3 Simulation and Experimental Results

Figure 3-1 and Figure 3-2 show PSpice simulation results with the critical waveforms to verify the operation and performance of the proposed application method. The input and output voltages are 5 V and 3.3 V respectively, and the output current is 1 A for the simulation.

As Figure 3-1 shows, the output voltage of the boost converter is regulated even though there is no independent PWM controller. As V_BOOST.OUT is determined by Equation 4, 8.3 V is calculated in this case.
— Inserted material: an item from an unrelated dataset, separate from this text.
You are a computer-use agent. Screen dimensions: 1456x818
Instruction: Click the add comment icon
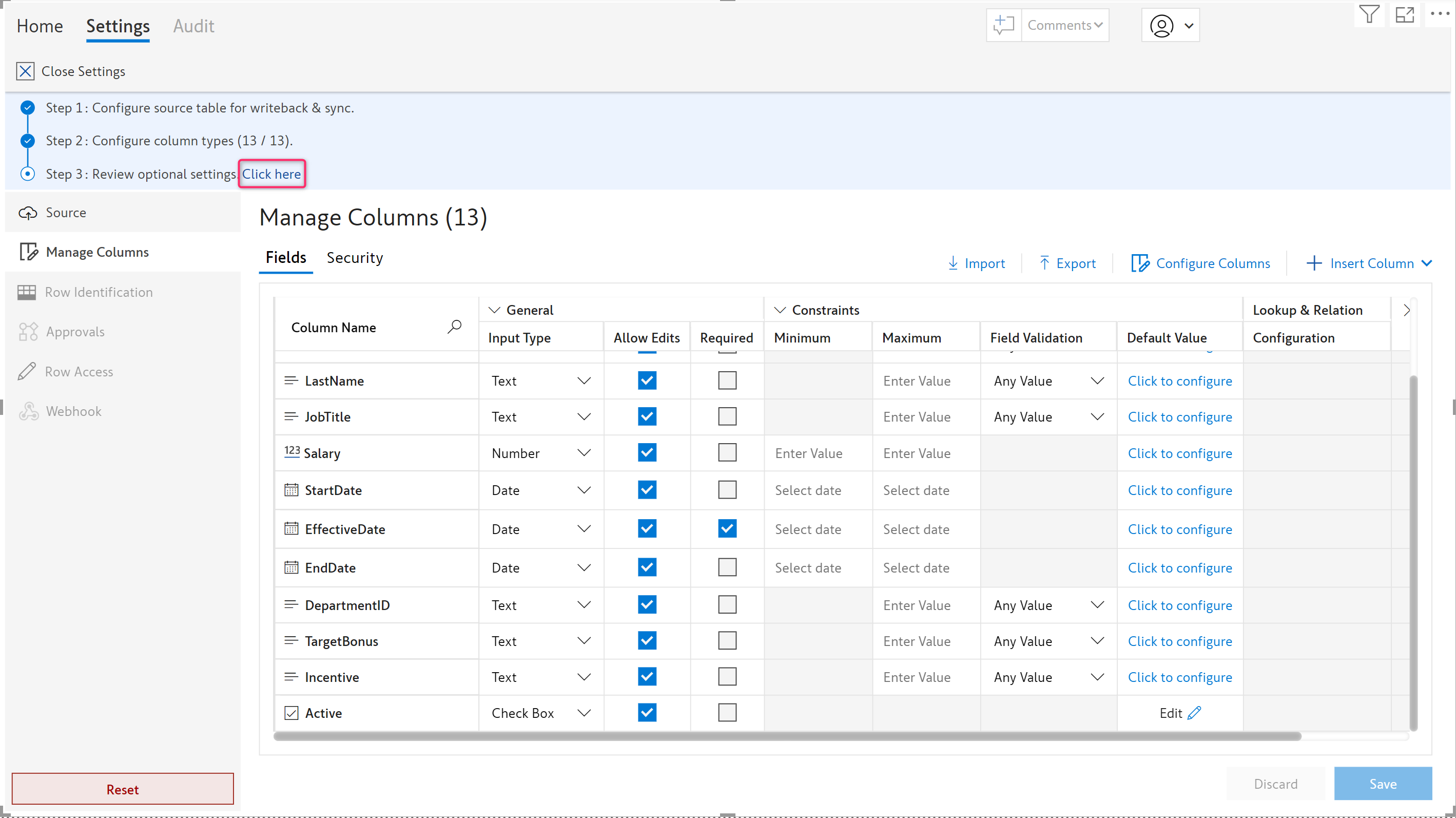[x=1004, y=25]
Since V_BOOST.OUT is the input of the TPS62130, it is important to note that the input voltage of the TPS62130 goes up to a certain voltage level based on V_IN and V_OUT conditions.

Figure 3-2 shows V_IN, V_BOOST.OUT and V_OUT. Though V_IN is falling below 3.3 V, V_BOOST.OUT is still high enough to regulate V_OUT increasing hold-up time, and V_OUT is being regulated until V_BOOST.OUT reaches around 3.3 V, as shown in Figure 3-2.

Figure 3-3 and Figure 3-4 show the related experimental waveforms (V_IN: Ch1 in light blue with 1 V/div, V_OUT: Ch2 in blue with 1 V/div) to see actual hold-up time with 1-A load condition, and the switching frequency is
1.25 MHz for this test. The TPS62130 evaluation module (TPS62130EVM-505) was used for this measurement, and the hold-up time is 2.2 ms in this typical application case.

A prototype schematic shown in Figure 2-2 was built and tested to verify the operation, and Figure 3-4 shows V_IN and V_OUT with the same 1-A load condition. As shown in Figure 3-4, the proposed application method has 7.2 ms hold-up time which is 5 ms longer compared to the typical application case of the TPS62130. Also, V_OUT is still regulated to achieve a steady 3.3 V even though V_IN goes down to around 1 V.